Poster Presentation The 48th Lorne Conference on Protein Structure and Function 2023

INVESTIGATING THE MYCOBACTERIUM TUBERCULOSIS OUTER ENVELOPE AND MYCOMEMBRANE-ASSOCIATED NUTRIENT TRANSPORTERS (#126)

Fabian FM Munder 1 , Chris CG Greening 1 , Rhys RG Grinter 1
  1. Department of Microbiology, Monash University, Melbourne, Victoria, Australia

The human pathogen Mycobacterium tuberculosis is equipped with physiological and structural traits that enable evasion of immune responses and resistance to antimicrobial compounds. M. tuberculosis possesses an outer envelope that is highly impermeable, allowing it to survive in hostile host environments like macrophages and granulomas. This outer envelope contains the mycomembrane, a membrane composed of complex lipids and mycolic acids, which harbors the abundant and antigenic PE and PPE protein families. PE/PPE proteins perform a variety of roles prior to and during infection, such as membrane maintenance, interaction with host cells, and specialized nutrient uptake in the low-nutrient environment of macrophages. While PE/PPE proteins are encoded by approximately 10% of the M. tuberculosis genome, the protein families remain understudied. This can mostly be explained by difficulties related to working with M. tuberculosis. Most M. tuberculosis PE/PPE proteins form heterodimers and depend on translocation via the Type VII ESX-5 secretion system, which is absent in the non-pathogenic model organism Mycobacterium smegmatis.
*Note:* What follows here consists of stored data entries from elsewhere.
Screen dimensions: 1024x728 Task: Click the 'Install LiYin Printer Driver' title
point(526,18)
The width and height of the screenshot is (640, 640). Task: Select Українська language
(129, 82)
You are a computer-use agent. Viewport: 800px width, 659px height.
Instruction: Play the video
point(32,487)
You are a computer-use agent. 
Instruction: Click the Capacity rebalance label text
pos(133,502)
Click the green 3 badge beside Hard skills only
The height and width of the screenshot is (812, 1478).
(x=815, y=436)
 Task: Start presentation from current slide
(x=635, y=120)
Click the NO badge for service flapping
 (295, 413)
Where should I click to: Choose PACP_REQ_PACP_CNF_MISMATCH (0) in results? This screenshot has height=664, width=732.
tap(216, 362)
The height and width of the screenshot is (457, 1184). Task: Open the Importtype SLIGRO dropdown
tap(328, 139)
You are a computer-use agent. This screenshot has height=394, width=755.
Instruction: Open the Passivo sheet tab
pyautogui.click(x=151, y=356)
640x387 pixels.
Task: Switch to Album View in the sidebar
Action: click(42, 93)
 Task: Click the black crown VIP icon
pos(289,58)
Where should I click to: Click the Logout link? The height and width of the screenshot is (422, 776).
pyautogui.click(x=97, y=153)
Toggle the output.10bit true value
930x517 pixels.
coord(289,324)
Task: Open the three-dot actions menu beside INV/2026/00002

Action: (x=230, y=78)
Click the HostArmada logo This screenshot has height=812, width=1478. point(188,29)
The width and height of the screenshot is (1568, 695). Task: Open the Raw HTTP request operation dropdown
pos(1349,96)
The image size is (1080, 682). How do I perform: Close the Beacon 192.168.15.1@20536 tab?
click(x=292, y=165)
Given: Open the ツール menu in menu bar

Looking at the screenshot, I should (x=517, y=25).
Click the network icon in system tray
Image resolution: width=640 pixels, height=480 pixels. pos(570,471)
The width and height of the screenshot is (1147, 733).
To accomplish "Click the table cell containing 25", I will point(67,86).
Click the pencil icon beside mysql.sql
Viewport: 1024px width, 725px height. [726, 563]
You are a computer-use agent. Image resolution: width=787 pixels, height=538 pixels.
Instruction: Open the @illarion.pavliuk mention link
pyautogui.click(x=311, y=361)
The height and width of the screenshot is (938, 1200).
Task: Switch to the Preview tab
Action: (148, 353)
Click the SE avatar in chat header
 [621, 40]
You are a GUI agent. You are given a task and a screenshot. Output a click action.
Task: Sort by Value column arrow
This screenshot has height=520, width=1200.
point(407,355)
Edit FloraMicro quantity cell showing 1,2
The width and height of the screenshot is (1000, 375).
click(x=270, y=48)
Interestingly, bioinformatic tools such as AlphaFold fail to predict the majority of PE/PPE protein structures. Particularly the C-terminal functional domains have not been structurally investigated. In this project we have developed the tools to purify PE/PPE proteins by reconstituting the ESX-5 gene cluster in fast-growing M. smegmatis, thereby bypassing constraints related to working with slow-growing M. tuberculosis. Furthermore, we optimized the fractionation and purification of mycobacterial membranes and we were able to identify PE/PPE proteins and ESX-5 proteins with mass spectrometry and immunoblotting. We successfully overexpressed M. tuberculosis pe/ppe genes and solubilized PE/PPE proteins from the M. smegmatis mycomembrane. In the next steps, we will upscale protein production to investigate the structure and function of PE/PPE proteins. For this, we will utilize a combination of biochemical and biophysical techniques such as Cryo-EM.